If a line in the records below contains the word "chart", return that line.
──────── EXTRACTED RECORDS
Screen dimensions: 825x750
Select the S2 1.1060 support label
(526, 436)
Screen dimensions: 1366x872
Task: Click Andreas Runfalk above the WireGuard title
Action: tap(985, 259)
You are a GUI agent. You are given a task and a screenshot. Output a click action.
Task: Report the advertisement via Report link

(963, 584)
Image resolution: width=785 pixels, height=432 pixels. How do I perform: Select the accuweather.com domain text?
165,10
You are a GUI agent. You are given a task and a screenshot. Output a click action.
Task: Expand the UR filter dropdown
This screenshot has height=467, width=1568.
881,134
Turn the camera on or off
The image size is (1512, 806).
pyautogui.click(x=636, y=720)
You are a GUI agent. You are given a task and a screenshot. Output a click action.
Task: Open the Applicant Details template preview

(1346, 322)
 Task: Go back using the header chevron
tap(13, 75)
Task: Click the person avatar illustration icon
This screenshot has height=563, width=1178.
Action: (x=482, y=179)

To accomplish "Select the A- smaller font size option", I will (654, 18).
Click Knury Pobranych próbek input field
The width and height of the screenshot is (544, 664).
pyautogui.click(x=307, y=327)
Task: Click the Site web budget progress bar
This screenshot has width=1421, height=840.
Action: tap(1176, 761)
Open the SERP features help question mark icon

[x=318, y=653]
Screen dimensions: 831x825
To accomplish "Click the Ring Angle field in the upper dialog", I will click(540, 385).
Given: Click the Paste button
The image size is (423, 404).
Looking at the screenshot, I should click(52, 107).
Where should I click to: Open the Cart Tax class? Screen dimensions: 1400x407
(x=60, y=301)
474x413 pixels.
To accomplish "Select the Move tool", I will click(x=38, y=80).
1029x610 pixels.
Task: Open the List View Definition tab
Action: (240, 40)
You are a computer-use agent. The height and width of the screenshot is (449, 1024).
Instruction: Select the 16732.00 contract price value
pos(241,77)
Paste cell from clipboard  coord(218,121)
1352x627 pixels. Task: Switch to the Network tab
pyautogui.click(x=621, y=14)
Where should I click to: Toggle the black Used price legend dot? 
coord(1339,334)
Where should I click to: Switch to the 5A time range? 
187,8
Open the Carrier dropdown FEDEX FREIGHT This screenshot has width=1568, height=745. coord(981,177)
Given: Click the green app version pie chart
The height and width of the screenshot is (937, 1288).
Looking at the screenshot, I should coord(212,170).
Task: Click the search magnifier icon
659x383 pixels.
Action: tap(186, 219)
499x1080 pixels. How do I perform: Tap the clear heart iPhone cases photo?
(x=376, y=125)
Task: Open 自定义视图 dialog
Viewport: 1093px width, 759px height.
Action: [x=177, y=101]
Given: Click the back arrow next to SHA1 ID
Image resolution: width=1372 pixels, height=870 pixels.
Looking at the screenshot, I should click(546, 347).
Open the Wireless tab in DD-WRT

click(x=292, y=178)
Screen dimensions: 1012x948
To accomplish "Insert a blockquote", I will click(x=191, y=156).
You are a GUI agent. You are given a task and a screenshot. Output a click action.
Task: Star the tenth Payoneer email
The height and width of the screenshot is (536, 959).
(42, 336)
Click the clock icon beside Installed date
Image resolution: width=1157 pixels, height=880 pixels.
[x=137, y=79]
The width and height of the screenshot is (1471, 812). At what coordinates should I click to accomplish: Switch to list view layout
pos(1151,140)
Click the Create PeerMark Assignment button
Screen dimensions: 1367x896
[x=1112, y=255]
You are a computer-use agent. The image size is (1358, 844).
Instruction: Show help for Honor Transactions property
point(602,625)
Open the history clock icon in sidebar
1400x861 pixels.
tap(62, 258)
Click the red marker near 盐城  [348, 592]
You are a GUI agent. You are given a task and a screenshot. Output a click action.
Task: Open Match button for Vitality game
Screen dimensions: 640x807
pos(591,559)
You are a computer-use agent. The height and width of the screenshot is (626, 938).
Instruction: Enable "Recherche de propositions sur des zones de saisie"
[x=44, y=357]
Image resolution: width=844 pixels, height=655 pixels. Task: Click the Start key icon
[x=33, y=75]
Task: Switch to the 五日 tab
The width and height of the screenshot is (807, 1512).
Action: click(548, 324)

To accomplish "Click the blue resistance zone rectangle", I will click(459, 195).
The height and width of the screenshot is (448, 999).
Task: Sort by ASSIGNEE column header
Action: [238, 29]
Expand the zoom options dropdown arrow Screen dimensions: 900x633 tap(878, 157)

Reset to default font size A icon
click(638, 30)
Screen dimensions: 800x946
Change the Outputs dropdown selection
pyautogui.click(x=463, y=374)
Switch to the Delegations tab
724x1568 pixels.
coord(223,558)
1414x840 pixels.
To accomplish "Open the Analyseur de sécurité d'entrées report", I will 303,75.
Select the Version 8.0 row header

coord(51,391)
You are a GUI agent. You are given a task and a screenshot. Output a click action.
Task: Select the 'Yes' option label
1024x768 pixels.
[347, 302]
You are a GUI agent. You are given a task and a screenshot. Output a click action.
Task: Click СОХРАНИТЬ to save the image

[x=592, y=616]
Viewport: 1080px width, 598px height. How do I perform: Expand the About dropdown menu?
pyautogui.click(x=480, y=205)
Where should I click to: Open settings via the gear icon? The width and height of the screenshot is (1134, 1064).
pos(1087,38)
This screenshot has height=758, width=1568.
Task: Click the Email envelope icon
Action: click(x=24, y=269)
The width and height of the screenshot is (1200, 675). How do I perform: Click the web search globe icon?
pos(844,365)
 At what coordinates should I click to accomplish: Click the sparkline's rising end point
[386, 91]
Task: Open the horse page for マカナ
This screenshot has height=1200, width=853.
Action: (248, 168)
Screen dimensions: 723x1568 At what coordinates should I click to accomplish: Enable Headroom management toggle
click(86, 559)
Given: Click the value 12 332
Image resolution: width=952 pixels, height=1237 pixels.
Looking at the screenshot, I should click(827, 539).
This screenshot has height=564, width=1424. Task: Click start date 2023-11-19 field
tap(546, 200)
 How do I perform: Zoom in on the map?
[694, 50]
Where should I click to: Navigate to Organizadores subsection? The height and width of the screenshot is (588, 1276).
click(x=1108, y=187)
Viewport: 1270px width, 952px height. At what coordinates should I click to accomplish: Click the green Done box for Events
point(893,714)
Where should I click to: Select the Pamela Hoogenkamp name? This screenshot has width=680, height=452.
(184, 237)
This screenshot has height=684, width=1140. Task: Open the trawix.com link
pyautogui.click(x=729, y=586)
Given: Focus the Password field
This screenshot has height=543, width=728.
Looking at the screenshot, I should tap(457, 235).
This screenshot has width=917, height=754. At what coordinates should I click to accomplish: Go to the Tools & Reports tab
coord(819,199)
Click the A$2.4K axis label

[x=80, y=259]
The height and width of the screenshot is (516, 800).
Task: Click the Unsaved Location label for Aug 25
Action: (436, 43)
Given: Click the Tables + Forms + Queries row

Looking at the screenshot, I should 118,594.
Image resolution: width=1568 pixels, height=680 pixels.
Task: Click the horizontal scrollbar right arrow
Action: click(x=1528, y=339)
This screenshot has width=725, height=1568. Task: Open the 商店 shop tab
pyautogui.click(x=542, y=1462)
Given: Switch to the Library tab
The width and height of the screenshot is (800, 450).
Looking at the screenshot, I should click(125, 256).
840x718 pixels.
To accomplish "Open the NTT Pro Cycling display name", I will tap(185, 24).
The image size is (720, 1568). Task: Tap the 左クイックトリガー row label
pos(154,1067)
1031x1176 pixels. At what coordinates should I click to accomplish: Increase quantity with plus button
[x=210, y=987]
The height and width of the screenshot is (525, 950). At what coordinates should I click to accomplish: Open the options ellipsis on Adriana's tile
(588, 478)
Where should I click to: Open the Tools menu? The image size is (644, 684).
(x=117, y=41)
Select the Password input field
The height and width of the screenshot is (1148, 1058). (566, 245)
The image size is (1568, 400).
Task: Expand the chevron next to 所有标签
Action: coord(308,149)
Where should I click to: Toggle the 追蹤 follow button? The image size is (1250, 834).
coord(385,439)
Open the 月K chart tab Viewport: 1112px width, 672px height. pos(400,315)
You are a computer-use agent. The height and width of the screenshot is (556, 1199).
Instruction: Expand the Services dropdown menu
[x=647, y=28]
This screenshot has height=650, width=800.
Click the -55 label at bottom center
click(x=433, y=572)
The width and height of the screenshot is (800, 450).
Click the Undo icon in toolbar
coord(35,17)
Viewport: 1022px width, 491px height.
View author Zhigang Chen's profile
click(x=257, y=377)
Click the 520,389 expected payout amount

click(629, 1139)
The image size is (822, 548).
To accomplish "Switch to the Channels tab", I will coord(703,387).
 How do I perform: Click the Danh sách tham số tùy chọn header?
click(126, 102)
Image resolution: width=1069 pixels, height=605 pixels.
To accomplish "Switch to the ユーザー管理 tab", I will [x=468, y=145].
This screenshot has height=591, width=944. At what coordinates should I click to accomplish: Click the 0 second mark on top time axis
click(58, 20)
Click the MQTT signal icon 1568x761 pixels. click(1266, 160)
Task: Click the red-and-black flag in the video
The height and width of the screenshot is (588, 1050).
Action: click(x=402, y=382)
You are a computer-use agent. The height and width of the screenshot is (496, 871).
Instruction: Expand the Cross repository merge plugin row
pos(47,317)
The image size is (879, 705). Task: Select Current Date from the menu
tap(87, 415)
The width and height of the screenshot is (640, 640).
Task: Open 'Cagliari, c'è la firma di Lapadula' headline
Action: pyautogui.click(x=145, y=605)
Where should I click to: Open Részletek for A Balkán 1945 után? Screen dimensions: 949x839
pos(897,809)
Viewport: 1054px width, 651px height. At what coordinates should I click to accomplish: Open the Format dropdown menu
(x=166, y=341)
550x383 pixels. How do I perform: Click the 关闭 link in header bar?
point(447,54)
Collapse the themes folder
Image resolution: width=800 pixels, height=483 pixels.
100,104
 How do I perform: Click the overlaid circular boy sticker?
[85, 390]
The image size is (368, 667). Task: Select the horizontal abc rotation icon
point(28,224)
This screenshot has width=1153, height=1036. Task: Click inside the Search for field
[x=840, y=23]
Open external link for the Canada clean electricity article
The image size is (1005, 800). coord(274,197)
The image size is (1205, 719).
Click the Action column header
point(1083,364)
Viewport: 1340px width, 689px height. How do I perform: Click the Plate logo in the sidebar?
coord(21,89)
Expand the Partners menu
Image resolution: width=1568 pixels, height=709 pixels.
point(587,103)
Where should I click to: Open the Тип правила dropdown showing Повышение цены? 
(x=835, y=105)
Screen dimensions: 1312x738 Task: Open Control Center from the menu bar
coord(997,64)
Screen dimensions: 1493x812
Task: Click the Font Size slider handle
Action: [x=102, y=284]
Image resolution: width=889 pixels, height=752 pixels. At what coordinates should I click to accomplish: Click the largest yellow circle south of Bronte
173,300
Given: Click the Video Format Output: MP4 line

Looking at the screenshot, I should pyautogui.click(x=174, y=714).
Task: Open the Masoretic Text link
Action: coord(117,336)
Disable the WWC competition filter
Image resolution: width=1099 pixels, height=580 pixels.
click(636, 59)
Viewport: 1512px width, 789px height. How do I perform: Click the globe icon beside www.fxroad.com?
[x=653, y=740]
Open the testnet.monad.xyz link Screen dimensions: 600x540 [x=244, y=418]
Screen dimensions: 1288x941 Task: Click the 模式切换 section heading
────────────────
- [COMPLETED TASK]
Given: Click the green app version pie chart
Open the 月K chart tab Viewport: 1112px width, 672px height. pos(400,315)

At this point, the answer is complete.